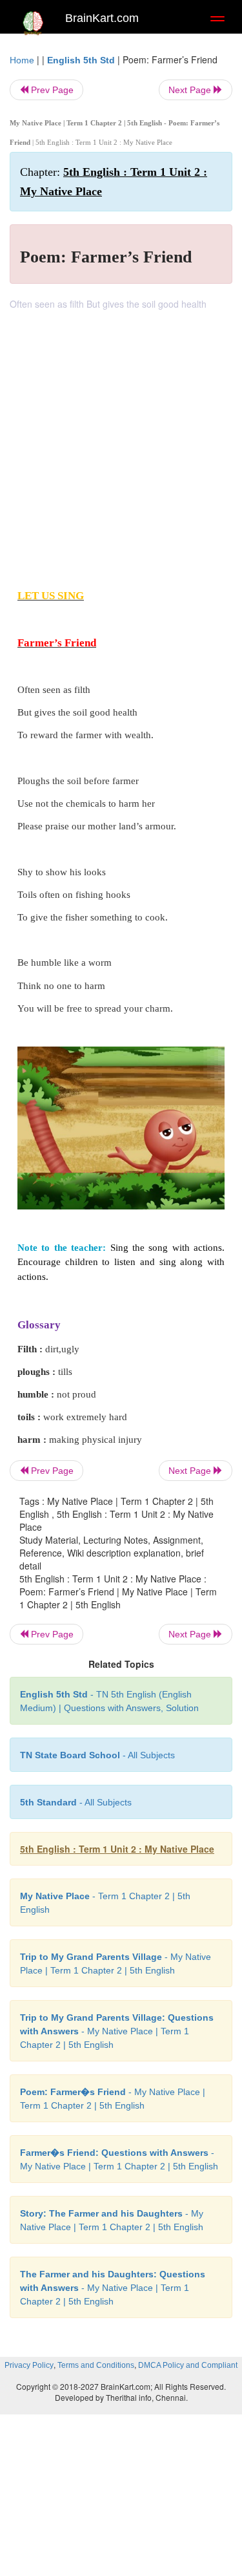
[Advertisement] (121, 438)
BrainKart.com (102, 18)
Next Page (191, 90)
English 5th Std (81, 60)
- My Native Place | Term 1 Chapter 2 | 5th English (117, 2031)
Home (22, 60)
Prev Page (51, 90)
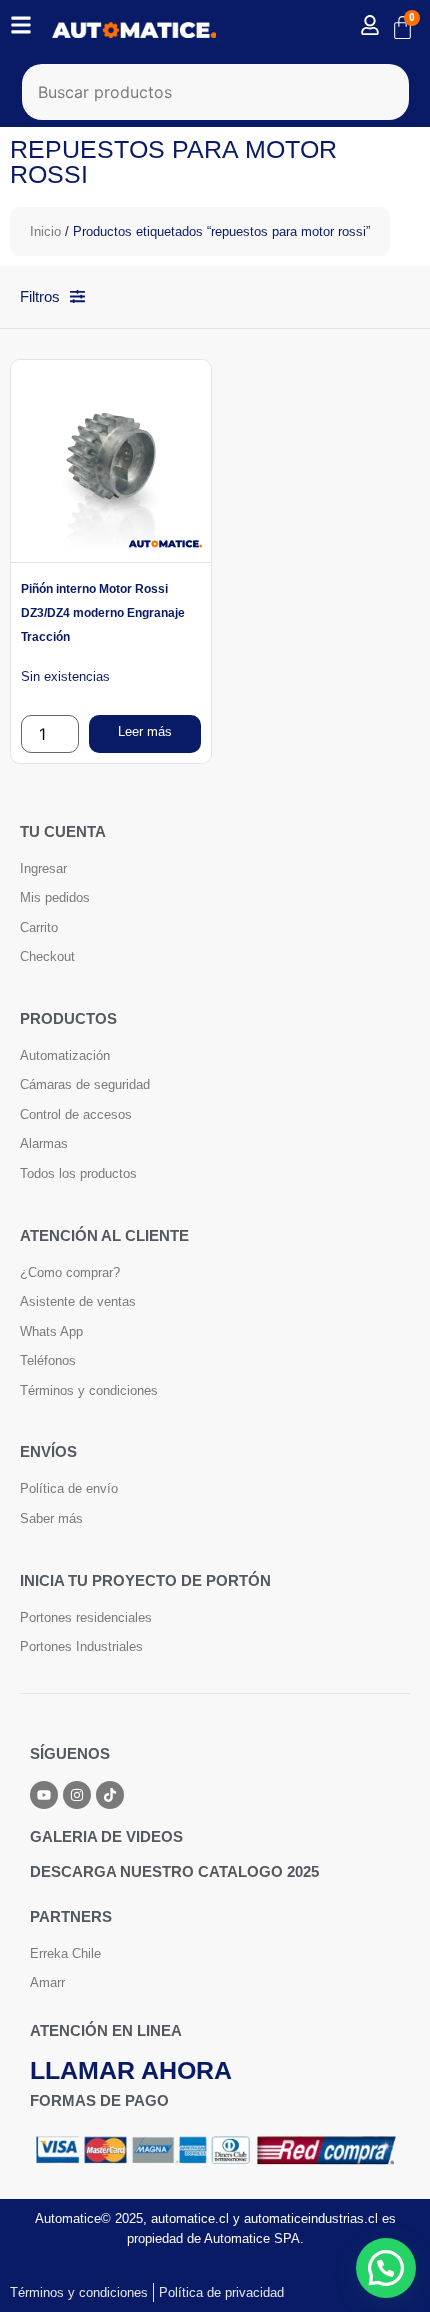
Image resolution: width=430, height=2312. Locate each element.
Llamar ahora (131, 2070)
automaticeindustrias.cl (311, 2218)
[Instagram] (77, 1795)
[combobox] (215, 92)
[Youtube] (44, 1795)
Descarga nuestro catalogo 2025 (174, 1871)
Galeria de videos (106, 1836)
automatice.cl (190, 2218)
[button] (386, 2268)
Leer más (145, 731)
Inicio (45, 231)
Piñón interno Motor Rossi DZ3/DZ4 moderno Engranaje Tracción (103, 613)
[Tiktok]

^^^^^^^^

- _Prompt_
The answer is the run of lines that starts at the one containing "Galeria de videos (106, 1836)" and ends at the last line of the material, reproduced exactly.

- _Answer section_
Galeria de videos (106, 1836)
automatice.cl (190, 2218)
[button] (386, 2268)
Leer más (145, 731)
Inicio (45, 231)
Piñón interno Motor Rossi DZ3/DZ4 moderno Engranaje Tracción (103, 613)
[Tiktok]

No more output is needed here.